La France «a respecté ses engagements en tant que membre de l’Union européenne qui a déclaré ce groupe terroriste, c’est ce que nous attendions de sa part », a-t-il ajouté.

Mais, a-t-il poursuivi, «si nous voulons lutter contre le terrorisme, cette lutte doit être globale ». «Nous avons la même attente vis-à-vis des Etats-Unis qui ont eux aussi déclaré ce groupe terroriste », a-t-il dit, «malheureusement l’attitude des Américains à l’égard de ce groupe en Irak est suspecte et nous laisse soupçonner, malgré leurs affirmations, qu’ils peuvent l’utiliser contre nous ».

Les autorités iraniennes ont pris leur temps pour réagir, sans épanchement d’enthousiasme, au coup de filet lancé en France contre les Moudjahidine, les pires ennemis de la République islamique, coupables selon elle des actes terroristes les plus sanglants et de complicité avec le dictateur irakien Saddam Hussein aujourd’hui déchu.

Pourtant, depuis mardi, les «hypocrites » (l’appellation officielle des Moudjahidine), désarmés en Irak par les Américains, ne disposent plus de leur centre opérationnel mondial dans la région parisienne, à en croire les enquêteurs français.

C’est la presse iranienne qui s’est chargée de réclamer la première l’extradition. Mais, en retour, écrivait le quotidien conservateur Jomhouri-e-Eslami, les dirigeants français, qui ont été les premiers à accueillir les Moudjahidine après 1980, qui les ont soutenus et ont «trahi » les Iraniens, «ne doivent rien attendre de la République islamique ».

La question d’une éventuelle contre-partie iranienne s’est immédiatement posée après l’opération de mardi, en même temps que les interrogations sur le moment choisi.

L’Iran est actuellement soumis à une pression croissante de la communauté internationale qui lui réclame des garanties sur la vocation pacifique de son programme nucléaire et sur sa détermination à combattre le terrorisme international.

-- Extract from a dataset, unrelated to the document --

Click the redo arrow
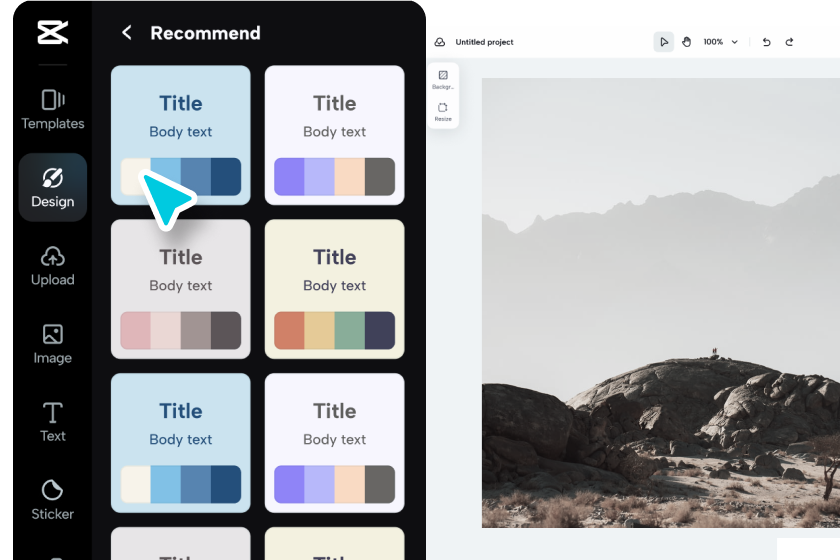The image size is (840, 560). [789, 42]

Les Français ont assuré qu’il s’agissait d’empêcher les Moudjahidine d’installer leur «base arrière » dans l’Hexagone et de mettre fin à des «activités illégales et dangereuses ». Ils ont réfuté tout lien avec les tensions diplomatiques, en faisant valoir que l’enquête était en cours depuis avril 2001 et en protestant de l’indépendance de la justice.

Cependant, l’acte judiciaire par lequel le ministère français de la Justice a demandé au magistrat d’étendre ses investigations date du 12 juin.

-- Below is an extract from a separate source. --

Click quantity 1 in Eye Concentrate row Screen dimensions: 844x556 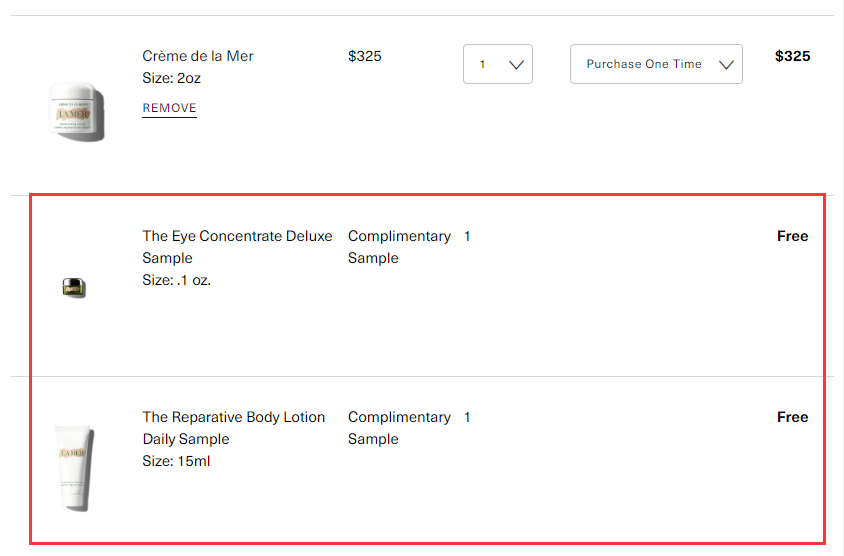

L’Iran, de nouveau accusé par Washington d’abriter des membres du réseau terroriste Al-Qaïda et pressé par l’Union européenne de donner des gages de son engagement antiterroriste, a souvent opposé aux Occidentaux leur propre soutien aux Moudjahidine, qui ont ou avaient pignon sur rue aux Etats-Unis et en Europe. La suspicion s’est renforcée contre l’Iran depuis qu’il a reconnu en mai détenir une «poignée » de membres d’Al-Qaïda.

«Il serait simpliste de considérer comme politiques les arrestations d’hier », observait un diplomate européen, «et la justice française n’apprécierait sûrement pas d’être présentée comme l’instrument du Quai d’Orsay ».

«Mais ce que les Européens demandent et vont continuer à demander, c’est que l’Iran montre plus de transparence sur Al-Qaïda, de ce point de vue l’opération de la justice française a valeur d’exemple », a-t-il ajouté.